[Timnit] Gebru, 34, joined a Microsoft Corp. team called FATE—for Fairness, Accountability, Transparency and Ethics in AI. The program was set up three years ago to ferret out biases that creep into AI data and can skew results.
“I started to realize that I have to start thinking about things like bias. Even my own Phd work suffers from whatever issues you’d have with dataset bias.”
Companies, government agencies and hospitals are increasingly turning to machine learning, image recognition and other AI tools to help predict everything from the credit worthiness of a loan applicant to the preferred treatment for a person suffering from cancer. The tools have big blind spots that particularly effect women and minorities.
“The worry is if we don’t get this right, we could be making wrong decisions that have critical consequences to someone’s life, health or financial stability,” says Jeannette Wing, director of Columbia University’s Data Sciences Institute.
AI also has a disconcertingly human habit of amplifying stereotypes. Phd students at the University of Virginia and University of Washington examined a public dataset of photos and found that the images of people cooking were 33 percent more likely to picture women than men.
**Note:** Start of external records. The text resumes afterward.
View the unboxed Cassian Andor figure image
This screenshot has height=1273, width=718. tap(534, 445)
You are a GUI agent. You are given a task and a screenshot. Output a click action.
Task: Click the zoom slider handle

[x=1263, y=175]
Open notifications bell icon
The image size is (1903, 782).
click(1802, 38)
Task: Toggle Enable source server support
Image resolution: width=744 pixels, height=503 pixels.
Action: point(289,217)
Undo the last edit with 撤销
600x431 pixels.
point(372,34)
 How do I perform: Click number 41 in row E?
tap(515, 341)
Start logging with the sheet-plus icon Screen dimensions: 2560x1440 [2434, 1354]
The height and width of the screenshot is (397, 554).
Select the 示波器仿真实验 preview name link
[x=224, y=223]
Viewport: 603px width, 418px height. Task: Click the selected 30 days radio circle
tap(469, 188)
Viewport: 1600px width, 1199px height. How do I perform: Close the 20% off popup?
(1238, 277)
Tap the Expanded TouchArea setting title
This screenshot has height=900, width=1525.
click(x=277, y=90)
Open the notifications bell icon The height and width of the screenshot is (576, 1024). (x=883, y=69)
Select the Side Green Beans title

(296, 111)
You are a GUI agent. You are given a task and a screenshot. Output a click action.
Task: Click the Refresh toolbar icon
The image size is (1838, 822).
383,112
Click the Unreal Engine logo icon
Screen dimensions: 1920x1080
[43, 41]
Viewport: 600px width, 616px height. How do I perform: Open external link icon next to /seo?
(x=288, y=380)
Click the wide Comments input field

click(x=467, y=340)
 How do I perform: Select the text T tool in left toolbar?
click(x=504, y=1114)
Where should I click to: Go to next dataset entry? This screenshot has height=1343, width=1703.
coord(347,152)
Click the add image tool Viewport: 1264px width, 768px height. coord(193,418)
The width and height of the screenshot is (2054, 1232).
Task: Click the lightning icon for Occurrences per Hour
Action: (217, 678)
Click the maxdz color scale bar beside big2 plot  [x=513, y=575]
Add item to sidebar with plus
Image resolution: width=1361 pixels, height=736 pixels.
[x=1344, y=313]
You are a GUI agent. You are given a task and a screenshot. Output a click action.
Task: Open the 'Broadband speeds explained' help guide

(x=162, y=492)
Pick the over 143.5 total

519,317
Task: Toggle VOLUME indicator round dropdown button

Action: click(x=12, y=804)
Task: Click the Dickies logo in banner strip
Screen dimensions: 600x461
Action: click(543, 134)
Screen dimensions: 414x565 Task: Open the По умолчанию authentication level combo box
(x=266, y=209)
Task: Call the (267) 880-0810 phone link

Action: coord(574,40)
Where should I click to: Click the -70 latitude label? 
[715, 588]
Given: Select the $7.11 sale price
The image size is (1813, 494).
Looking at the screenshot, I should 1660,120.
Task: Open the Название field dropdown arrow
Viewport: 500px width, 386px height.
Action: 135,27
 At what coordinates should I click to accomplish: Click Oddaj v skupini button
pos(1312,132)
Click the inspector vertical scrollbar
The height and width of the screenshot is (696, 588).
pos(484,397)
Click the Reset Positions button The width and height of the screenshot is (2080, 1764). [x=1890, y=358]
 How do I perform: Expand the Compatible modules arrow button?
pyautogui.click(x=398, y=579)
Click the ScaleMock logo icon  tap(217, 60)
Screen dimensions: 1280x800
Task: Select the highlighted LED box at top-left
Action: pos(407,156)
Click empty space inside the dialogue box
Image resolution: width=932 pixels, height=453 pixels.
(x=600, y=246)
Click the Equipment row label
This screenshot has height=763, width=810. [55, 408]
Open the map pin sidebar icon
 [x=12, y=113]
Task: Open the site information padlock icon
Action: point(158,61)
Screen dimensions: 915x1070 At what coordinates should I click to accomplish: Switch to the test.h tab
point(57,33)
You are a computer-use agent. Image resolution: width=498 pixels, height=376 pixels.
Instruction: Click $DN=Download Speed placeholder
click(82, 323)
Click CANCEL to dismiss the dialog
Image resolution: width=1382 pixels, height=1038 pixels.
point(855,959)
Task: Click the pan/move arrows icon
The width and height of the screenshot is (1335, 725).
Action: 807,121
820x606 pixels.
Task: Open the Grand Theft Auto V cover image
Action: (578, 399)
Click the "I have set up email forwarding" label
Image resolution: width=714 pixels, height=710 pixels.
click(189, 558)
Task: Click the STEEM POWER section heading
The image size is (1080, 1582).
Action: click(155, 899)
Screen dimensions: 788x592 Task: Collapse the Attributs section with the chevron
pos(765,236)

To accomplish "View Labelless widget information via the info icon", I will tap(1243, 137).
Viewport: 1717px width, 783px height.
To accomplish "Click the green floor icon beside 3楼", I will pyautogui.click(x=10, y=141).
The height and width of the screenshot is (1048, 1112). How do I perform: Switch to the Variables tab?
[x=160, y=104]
When they ran the images through an AI model, the algorithms said women were 68 percent more likely to appear in the cooking photos.
Researchers say it will probably take years to solve the bias problem.
The good news is that some of the smartest people in the world have turned their brainpower on the problem. “The field really has woken up and you are seeing some of the best computer scientists, often in concert with social scientists, writing great papers on it,” says University of Washington computer science professor Dan Weld. “There’s been a real call to arms.”